## begin Information supplied

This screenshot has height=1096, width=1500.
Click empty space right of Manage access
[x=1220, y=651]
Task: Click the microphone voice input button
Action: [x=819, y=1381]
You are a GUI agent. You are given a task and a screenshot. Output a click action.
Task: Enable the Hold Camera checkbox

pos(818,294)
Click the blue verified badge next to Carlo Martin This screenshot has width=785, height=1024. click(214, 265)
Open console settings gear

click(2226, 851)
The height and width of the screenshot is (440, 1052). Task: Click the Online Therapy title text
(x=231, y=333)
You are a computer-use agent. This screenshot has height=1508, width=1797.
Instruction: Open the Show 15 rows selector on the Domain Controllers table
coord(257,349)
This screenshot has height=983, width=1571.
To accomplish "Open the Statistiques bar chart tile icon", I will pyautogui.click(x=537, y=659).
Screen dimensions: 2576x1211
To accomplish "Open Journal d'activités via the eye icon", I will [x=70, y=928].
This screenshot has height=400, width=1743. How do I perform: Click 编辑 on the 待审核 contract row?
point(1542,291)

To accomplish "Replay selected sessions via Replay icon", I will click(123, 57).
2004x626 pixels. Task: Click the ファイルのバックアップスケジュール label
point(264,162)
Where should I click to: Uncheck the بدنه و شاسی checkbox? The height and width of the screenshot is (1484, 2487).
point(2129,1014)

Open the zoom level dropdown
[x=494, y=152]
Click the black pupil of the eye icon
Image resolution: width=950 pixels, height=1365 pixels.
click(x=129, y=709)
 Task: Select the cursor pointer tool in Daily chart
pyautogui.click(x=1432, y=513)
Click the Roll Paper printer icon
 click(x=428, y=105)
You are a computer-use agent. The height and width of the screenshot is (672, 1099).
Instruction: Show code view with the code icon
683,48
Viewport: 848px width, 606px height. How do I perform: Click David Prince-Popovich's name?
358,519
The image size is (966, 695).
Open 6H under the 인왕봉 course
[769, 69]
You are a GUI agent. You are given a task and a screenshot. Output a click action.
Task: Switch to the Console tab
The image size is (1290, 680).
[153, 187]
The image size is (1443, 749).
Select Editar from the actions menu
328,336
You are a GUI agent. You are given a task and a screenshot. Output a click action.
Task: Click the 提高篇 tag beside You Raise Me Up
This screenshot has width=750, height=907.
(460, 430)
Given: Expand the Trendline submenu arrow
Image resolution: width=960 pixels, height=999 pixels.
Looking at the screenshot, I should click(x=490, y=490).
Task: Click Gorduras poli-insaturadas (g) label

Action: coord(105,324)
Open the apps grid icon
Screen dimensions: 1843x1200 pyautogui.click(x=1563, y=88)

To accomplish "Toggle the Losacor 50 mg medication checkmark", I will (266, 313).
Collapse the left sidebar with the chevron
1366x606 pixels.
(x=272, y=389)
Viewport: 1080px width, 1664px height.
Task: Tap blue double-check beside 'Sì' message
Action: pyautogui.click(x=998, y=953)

## end Information supplied

Exercise instructions :: Please reproduce, unchanged, the lines of the material starting with the line that contains "Collapse the left sidebar with the chevron" and continuing through the end of the material.

Final result ::
Collapse the left sidebar with the chevron
1366x606 pixels.
(x=272, y=389)
Viewport: 1080px width, 1664px height.
Task: Tap blue double-check beside 'Sì' message
Action: pyautogui.click(x=998, y=953)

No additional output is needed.